Charter Schools FAQ
What is a charter school?
A charter school, or public school academy, is a public school held to all, if not more, standards than a traditional public school. A university, community college, intermediate school district, or a traditional K-12 school district authorizes a charter school. It is designed to allow innovative and accountable choices to families.
Why do we need charter schools?
Charter schools give parents and students a choice. Geographic and demographic conditions should not dictate a student’s choice of school. Also, each student learns differently and should have options to choose the best learning environment to maximize their potential.
What is the difference between traditional public schools and charter schools?
Charter schools are public schools in every sense, but they are free to be more innovative for the means of improving student achievement. In exchange for this freedom, charter schools are help to a higher standard in terms of being accountable for fulfilling their chartered mission.
When did the first charter school open in Michigan?
After the passing of legislation in 1993, the first charter school opened its doors. In 1994, 14 charter schools opened.
How many charter schools are there currently in Michigan?
There are 255 charter schools in the state, which includes 19 new schools in the 2011-2012 school year.
How many students do charter schools serve?
Currently, there are more than 116,000 Michigan students enrolled in charter schools, which is about 7% of all students in the state.
Do charter schools employ certified teachers?

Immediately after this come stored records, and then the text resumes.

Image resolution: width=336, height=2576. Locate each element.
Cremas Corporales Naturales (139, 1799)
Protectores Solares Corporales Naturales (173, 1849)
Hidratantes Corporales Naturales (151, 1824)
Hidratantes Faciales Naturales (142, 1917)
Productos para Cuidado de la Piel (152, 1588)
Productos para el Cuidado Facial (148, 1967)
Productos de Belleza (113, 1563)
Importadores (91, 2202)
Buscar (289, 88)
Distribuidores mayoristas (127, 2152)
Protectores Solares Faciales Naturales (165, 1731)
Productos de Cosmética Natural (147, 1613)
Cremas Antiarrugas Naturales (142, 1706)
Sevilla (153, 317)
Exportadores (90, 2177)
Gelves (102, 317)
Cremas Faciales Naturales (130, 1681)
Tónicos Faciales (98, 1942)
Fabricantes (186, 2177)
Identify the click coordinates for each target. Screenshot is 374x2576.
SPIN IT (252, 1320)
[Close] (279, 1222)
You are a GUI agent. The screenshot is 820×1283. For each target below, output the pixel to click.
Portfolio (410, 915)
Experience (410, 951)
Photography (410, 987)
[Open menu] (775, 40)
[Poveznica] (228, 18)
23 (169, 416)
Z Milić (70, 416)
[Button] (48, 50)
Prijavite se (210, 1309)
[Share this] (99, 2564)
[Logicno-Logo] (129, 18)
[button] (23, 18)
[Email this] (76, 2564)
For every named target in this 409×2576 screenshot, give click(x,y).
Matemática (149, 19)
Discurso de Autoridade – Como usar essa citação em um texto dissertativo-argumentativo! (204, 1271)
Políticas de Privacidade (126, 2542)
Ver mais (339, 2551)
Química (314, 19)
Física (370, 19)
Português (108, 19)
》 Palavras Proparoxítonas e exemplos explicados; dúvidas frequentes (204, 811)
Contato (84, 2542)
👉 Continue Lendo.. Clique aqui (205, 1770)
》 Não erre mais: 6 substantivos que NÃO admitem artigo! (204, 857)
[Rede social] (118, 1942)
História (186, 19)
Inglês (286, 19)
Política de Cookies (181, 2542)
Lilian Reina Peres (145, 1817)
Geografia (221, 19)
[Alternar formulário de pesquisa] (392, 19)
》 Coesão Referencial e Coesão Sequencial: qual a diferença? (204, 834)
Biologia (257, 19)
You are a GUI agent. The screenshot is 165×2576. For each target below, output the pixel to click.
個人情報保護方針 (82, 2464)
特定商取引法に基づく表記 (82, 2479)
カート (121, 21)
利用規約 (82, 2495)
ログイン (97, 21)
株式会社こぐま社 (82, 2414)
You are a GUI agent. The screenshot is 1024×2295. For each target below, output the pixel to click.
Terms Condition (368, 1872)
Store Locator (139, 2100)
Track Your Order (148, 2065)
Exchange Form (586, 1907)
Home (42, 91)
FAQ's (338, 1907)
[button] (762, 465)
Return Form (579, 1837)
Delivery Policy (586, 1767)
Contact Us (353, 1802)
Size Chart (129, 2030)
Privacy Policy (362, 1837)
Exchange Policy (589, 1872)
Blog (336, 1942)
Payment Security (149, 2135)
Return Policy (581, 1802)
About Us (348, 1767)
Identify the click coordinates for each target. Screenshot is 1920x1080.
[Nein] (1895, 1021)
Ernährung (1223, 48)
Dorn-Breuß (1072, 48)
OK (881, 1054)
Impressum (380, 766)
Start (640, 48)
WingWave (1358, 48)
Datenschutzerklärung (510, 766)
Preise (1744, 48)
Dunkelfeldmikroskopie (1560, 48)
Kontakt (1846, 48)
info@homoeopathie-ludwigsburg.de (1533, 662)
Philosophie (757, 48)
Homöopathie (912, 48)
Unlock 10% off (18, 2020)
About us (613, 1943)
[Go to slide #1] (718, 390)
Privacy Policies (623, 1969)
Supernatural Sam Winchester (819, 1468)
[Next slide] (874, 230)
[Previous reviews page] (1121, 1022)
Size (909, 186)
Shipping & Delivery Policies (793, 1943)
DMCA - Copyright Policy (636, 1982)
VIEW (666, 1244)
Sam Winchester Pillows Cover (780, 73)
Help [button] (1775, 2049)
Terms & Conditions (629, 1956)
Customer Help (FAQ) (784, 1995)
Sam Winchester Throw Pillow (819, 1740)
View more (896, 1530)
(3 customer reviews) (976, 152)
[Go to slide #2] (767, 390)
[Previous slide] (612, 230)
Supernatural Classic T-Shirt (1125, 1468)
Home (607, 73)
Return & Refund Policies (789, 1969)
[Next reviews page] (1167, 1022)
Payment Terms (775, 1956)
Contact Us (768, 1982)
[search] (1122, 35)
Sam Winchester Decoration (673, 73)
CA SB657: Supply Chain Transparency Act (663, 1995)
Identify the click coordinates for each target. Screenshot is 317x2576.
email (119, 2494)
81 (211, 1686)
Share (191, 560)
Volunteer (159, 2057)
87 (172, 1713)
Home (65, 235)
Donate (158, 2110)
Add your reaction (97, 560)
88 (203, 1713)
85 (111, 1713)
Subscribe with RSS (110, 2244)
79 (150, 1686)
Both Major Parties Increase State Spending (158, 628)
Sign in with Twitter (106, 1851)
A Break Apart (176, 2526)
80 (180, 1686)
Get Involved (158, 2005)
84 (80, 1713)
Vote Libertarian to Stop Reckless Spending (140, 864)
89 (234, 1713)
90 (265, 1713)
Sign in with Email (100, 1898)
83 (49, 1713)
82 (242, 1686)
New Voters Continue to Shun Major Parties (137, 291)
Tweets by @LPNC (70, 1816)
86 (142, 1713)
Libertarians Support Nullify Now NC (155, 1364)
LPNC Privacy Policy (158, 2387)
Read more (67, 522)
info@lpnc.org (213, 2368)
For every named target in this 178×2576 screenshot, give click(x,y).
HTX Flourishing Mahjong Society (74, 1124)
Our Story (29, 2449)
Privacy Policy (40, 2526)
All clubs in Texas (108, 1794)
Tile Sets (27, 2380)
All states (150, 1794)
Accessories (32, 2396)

Yes. All charter schools must use state-certified teachers. Special exceptions are granted to schools that are chartered by a state university or community college that may wish to use collegiate staff to teach charter school students.
Can charter schools choose their own students?
No. Charter schools are open to all students. When the number of student applications exceeds the number of available seats, a random selection lottery is held to determine which students will be enrolled. Charter schools actually enroll a higher proportion of poor, minority students than traditional public schools.
Do charter schools offer special education?
Yes. Charter schools may not be selective in their admission process and therefore must provide special education services to any student who requires them. About 10 percent of charter school students receive special education services, compared to approximately 13 percent in traditional public schools.
Do charter school students have to take the MEAP?
Yes. Charter schools students must take the MEAP and all other state and federally mandated assessments. Charter schools typically outperform traditional public schools on these tests, especially in the state’s urban centers. Statewide, 2,721 schools out of 3.433 (including charters) met AYP in 2011 (79%).
Are there unions in charter schools?
Typically, there are not, although there are no laws that prohibit it. There are a few charters that have unions. Most prefer the ability to innovative and remove the red tape element when a teacher is not performing.
What is a “cap” on charter schools?
A cap is an arbitrary limit placed on the number of university-authorized charter schools. As of March 28, 2012 the cap on charter schools will be gradually eliminated. The cap will be ultimately eliminated by January 1, 2015. There is also a cap on the number of cyber charter schools that can open in Michigan (15 schools authorized by a statewide authorizer), the total number of cyber charter students enrolled at each school (10,000 after their third year in operation), and a statewide cap of roughly 34,000 students.
What is a charter school authorizer?
An authorizer can be any public university, community college, traditional K-12 school district or intermediate school district. A charter school is essentially a government entity (a school or school district) ‘chartering’ a new government entity – a new public school district. Authorizers provide oversight to their charter school(s) and can revoke a charter at any time. They assure the schools are following all local, state and federal laws.
Who are the largest authorizers?
Of the state universities, Central Michigan University charters 56 schools, followed by Grand Valley State University with 37 schools, Ferris State University with 19, Saginaw Valley State University with 17, Lake Superior State University with 10, Eastern Michigan University with 8, Oakland University with 8, and Northern Michigan University with 5. Bay Mills Community College charters 44 schools.
How are charter schools funded?
Charter schools receive per-pupil funding from the state, in the same way that traditional public schools do, except they receive an average of about $1,300 less per student. Charter schools must also fund their own facilities. They cannot ask voters for millages to pay for facilities, technology or anything else.
How do charter schools fund facilities?
Charter schools are not allowed to ask voters for bond money, as traditional public schools can do. They must provide and pay for their own facilities.